As I walked back into the bright sunshine of Central Queensland from the darkened movie theatre, I knew what I’d seen had been something special. The Greatest Showman, featuring, you know, one of Australia’s greatest showmen, had been wonderful. Colourful, joyful, memorable and moving.
My niece immediately began searching for songs featured in the movie on YouTube until she could convince her Mother to download the album. It had an impact. A conversation started about the way we treat people and the systematic way we learn how.
For me, I couldn’t get past the idea that I’d seen it all before.
The movie had made me think about the body positive community. Not for the reason you might imagine, either. For me, the moment was, SPOILER ALERT, when he loses everything turning his back on the people he celebrated and championed, pushing them back into the shadows.
The worst of the Showman and what was once my community tread the same path. His inability to let go of this conditioning, wanting approval and validation from the people who were least likely to give it ruin him. He took something that was diverse, beautiful, unique and tried to make it fit where it had no right making it fit.
I see that every day on the internet when it comes to conversations about body positivity. It’s been white-washed, watered-down and rebranded into such a tight, saleable package that it no longer resembles what it was before. Instead of champions, we have promoters and salespeople. This movement wasn’t made to be saleable. To be a catchphrase for every clothing brand or soap company that wanted free press for their business.
It was imperfect, ugly even, diverse, loud and anything but packaged and polite.
In my opinion, it has lost its way, like the Showman. Gone are the people who found a place to call their own, a family and community of people who celebrated and raised up their voices. Replaced instead with thin, cis-gender, white women with experiences as limited as their understanding of how this all came to be. What we celebrate in the community today is so far from what it was. So far from what was possible before.
And our crash is coming too.
It’s the only way it can end. Piles of ash and burning good intentions. The scary part about that is that when it comes to body positivity it won’t be the people who have co-opted the movement who suffer. They’ll just go back to their lives. Move on to the next thing, just as high society shut their doors to the Showman.
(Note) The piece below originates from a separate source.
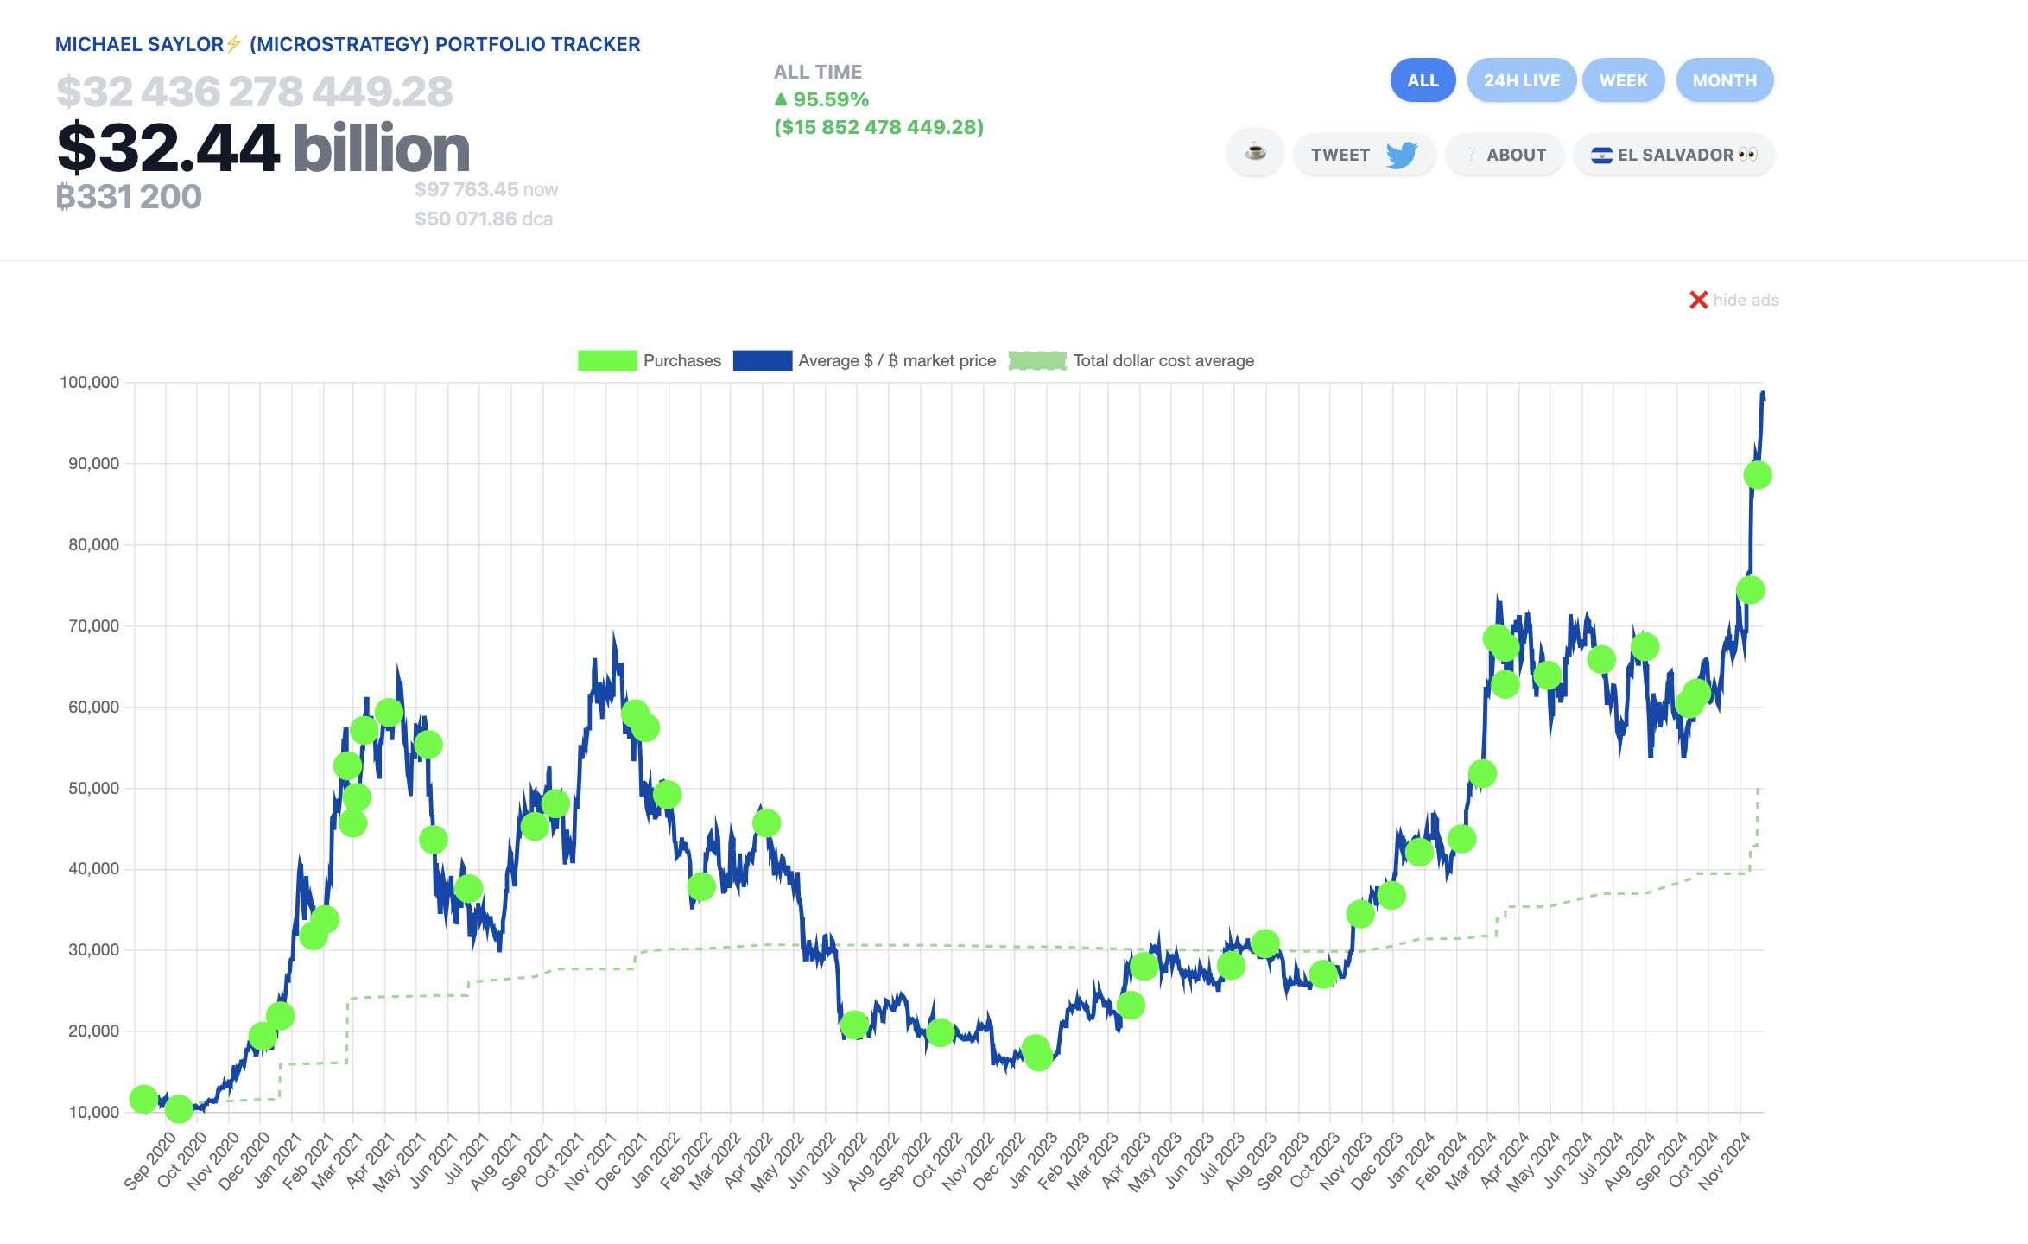Click the TWEET button
The image size is (2028, 1244).
[1340, 155]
The Showman and his desperation to fit in destroyed their community, their home, and now it falls back to them to rebuild it. Fitspo, before and afters, sales pitches and stomach folds will do the same. But the performers, the heart and the reason behind the movement can’t go anywhere. This is their life, experience and existence.
It’s their story and in the end, we will let them tell it.
That’s my wish, anyway. Perhaps there will be a catchy musical number to round things out.
Photo by Zach Guinta on Unsplash
Hi! I’m Melissa Walker Horn. Around here, they call me Suger. I’m the Chief Blogger and doer of all the things here at Suger Coat It. Blogging since 1901; I love a casual ootd, taking photos, and writing about things that irk or inspire me. I love wine and cheese, long days at the beach and spending time with my family. I make stuff for the internet over at Chalkboard Digital. You know, living the sweet life.
I feel it. Even though I’m kinda nouveau curvy I feel the pressure to still be everything .To be the perfect. To spend the big dollars on curvy designer clothes. Amazing hair and makeup.
But I’m rejecting the media images thrust at me. I don’t have the energy. I’m ok . My kids love me regardless. Thankful I have a body that works and has served me well thus far.
Love your blog. Love this post.
Thank you. I’m glad you loved it. I did too, and it felt like it was just disappearing into the interwebs without a second thought. But it’s so important, I don’t want that to happen to it.
And I hear you. It’s a non-stop process to keep putting those expectations and images aside and choosing yourself. It’s why we need allies, not saleswomen.
I love your analogy Melissa and what a well written post. The Greatest Showman left a really positive impact on me too. Not so much about body image but about finding the ‘real’ me. Finding that person, who I know exists somewhere inside because I lived it. I was that person, I am that person. I’ve become conditioned by my environment. A busy Mum, always putting the kids first but that’s what I wanted to do.
I also feel like I don’t fit in. I don’t fit in to what being successful looks like on social media. But you know what? I am successful. I have raised 2 wonderfully kind, bright, smart children. I have found the love of my life and have maintained a strong relationship for nearly 4 years now without a bad word spoken between us. I have helped so many people on the internet with my knowledge without any pretense or expectation of being financially rewarded. Just a genuine willingness to help people.
Social media certainly has a lot to answer for when it comes to conditioning what we think of ourselves and what success should look like. It’s our choice to take from it what’s going to make a positive impact on our lives, not a negative one.
Anne xx
Thank you, Anne. It’s been brewing around in my head since Boxing Day and I couldn’t shake it. I’m glad I got it out and that it gave space for this amazing comment. What a contribution to this post and the complexity of this beautiful movie.